En 2020, investigadores llevaron a cabo una revisión sistemática de estudios que utilizaron auriculares EEG disponibles comercialmente para detectar la somnolencia en tiempo real [ 6 ]. Informaron que los auriculares más utilizados en estos tipos de estudios fueron los fabricados por Emotiv, seguidos de Neurosky, Interaxon y OpenBCI. Para la detección de la somnolencia, descubrieron que incluso las características básicas del EEG, como las oscilaciones de frecuencia, podían usarse para detectar la somnolencia. Sin embargo, señalan que en muchos casos, "la optimización algorítmica sigue siendo necesaria", lo que significa que los algoritmos de aprendizaje automático dieron como resultado detecciones más precisas.
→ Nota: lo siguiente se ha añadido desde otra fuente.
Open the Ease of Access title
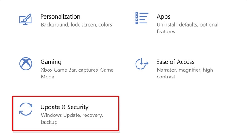Viewport: 247px width, 139px height. 175,62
Aprovechamiento de los algoritmos de EEG comercial y de aprendizaje automático para ayudarnos a mantenernos más seguros
Emotiv ha sido líder en EEG comercial durante más de una década. Durante este tiempo han desarrollado sistemas de EEG de diversas formas, desde gorros de investigación tradicionales de 32 canales hasta auriculares intraauriculares de 2 canales. Los sistemas con factores de forma compactos, como los auriculares MN8 o Insight, representan los primeros pasos hacia la neurotecnología portátil cotidiana. Al integrar estos tipos de hardware en los controles de los automóviles, podemos prevenir accidentes antes de que ocurran los estados mentales que contribuyen a ellos.

La neurociencia en el asiento del conductor - Aprovechamiento del EEG comercial y los algoritmos de aprendizaje automático para ayudar a mantenernos más seguros.
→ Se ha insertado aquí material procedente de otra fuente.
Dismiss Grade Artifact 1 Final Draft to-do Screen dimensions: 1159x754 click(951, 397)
La integración de hardware de EEG en los vehículos es solo parte de la solución. Para capitalizar los datos cerebrales adquiridos, necesitamos procesarlos en métricas útiles. Los sofisticados algoritmos de aprendizaje automático logran esto al decodificar los datos de EEG en características que pueden indexar estados mentales específicos. Hasta la fecha, Emotiv ha desarrollado siete detecciones de este tipo: frustración, interés, relajación, compromiso, entusiasmo, atención y estrés. Los ingenieros de Emotiv han trabajado estrechamente con neurocientíficos para desarrollar estas detecciones a través de rigurosos estudios experimentales que utilizan protocolos conocidos para provocar estos estados. En el ámbito del automóvil, Emotiv está perfeccionando actualmente una detección de la distracción del conductor desarrollada dentro de un simulador de conducción. Esto surge tras los prometedores resultados de una colaboración con el Royal Automobile Club de Australia Occidental, que dio como resultado un coche impulsado por la atención que reducía la velocidad cuando la atención disminuía [ 7 ]. Puedes encontrar algunos vídeos de la colaboración y los resultados en YouTube.
La neurociencia y el futuro de la conducción

La neurociencia en el asiento del conductor - La neurociencia y el futuro de la conducción.
Desde las primeras intervenciones, como los cinturones de seguridad y las bandas sonoras, hasta las modernas, como el frenado automático de emergencia y la dirección asistida, nuestros vehículos se han vuelto mucho más seguros. Sin embargo, el número de personas que mueren por accidentes cada año demuestra que nos queda un largo camino por recorrer antes de llegar al punto en que los vehículos puedan considerarse "seguros". A medida que avance la tecnología, sin duda nuestros coches seguirán siendo más seguros, pero mientras los humanos sigan siendo los principales operadores de vehículos, se seguirán produciendo accidentes causados por humanos. La tecnología de EEG representa una vía especialmente prometedora para mitigar el factor humano detectando indicadores sutiles e interviniendo antes de que se produzcan las condiciones que provocan los accidentes.